— Begin SELECTED TEXT —
April 25, 2024

Insurance in Florida

Property insurance in Florida is a house of cards

Thanks to surpluses, Florida's insurance system is equipped to handle a small storm this year with ease. Beyond that, the pain cascades.

Mike Vogel | 6/25/2012

Floridians think of hurricanes in terms of Category 1 through 5, but the only thing that matters about a storm in terms of Florida’s ability to financially withstand one is the amount of damage it causes — insured losses. What Florida must worry about is the storm — or storm season — that begins to climb above $20 billion in insured losses. The risk of one storm causing that much damage is small — 1992’s Andrew was a 1-in-50 year event, a 2% probability. House of Cards But a few decent-sized storms in one season easily could rack up $20 billion in damages.

The structure of Florida’s insurance market means that the higher we climb past $20 billion in losses, the more likely it is that every policyholder in the state faces assessments and surcharges — taxes — that could increase by nearly half what Citizens’ policyholders pay in premiums and raise everyone else’s.

If Andrew, the only Cat 5 storm to strike Florida since 1935, struck again, it would deal a $57-billion loss, given inflation and how much more developed Miami has become, according to modeling company AIR Worldwide.

THE CAT FUND

Property insurance companies buy reinsurance from large, multinational insurance companies like Zurich Insurance Group in Bermuda so that they don’t carry all the risk for the potential losses they insure. In 1993, faced with the possibility that Florida insurers might not be able to get enough reinsurance, the state created the CAT fund. It’s become a source of cheap reinsurance for both Citizens and private insurers, charging only a third of what private reinsurance costs, which helps hold down Floridians’ premiums.
— End SELECTED TEXT —
— Begin EXTRACTED MATERIAL —
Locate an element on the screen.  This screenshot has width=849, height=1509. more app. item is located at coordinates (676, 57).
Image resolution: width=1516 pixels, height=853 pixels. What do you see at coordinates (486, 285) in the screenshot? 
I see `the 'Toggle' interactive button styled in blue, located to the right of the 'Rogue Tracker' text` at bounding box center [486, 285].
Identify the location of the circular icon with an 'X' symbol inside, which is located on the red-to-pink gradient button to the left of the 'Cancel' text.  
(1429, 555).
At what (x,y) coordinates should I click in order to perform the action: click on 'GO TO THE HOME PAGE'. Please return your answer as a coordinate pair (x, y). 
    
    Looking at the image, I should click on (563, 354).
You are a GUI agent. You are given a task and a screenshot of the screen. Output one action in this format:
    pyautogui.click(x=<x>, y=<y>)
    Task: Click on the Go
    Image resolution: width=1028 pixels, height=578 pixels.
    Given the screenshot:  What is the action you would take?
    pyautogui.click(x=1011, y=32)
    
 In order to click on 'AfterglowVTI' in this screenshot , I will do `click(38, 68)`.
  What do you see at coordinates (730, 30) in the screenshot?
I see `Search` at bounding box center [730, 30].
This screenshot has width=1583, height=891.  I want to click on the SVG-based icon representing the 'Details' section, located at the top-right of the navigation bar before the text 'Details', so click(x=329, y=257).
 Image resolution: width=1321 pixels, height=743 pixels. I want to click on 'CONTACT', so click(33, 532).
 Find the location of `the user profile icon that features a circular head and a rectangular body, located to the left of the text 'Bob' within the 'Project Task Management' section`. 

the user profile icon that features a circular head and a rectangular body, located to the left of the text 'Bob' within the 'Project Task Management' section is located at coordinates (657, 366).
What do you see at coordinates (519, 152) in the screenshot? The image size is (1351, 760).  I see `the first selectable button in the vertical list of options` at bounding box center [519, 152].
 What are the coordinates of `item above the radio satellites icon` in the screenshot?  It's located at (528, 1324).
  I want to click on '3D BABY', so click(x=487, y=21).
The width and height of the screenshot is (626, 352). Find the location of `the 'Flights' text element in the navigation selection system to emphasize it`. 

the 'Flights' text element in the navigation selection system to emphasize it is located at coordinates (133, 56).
— End EXTRACTED MATERIAL —
REQUIRED ACTIONS:
a) Answer these questions from the article on Florida property insurance, one per line:
(i) What probability of occurrence does it give for a storm like 1992's Andrew?
(ii) According to AIR Worldwide, what loss would Andrew deal if it struck again?
(iii) In what year did the state create the CAT fund?
b) Print everything in the article on Florida property insurance from "Mike Vogel |" down to "billion in damages.".
The rows are separate material and have no connection to the article on Florida property insurance.

LIST OF SOLUTIONS:
a)
(i) A 2% probability, a 1-in-50 year event.
(ii) A $57-billion loss.
(iii) 1993.

b)
Mike Vogel | 6/25/2012

Floridians think of hurricanes in terms of Category 1 through 5, but the only thing that matters about a storm in terms of Florida’s ability to financially withstand one is the amount of damage it causes — insured losses. What Florida must worry about is the storm — or storm season — that begins to climb above $20 billion in insured losses. The risk of one storm causing that much damage is small — 1992’s Andrew was a 1-in-50 year event, a 2% probability. House of Cards But a few decent-sized storms in one season easily could rack up $20 billion in damages.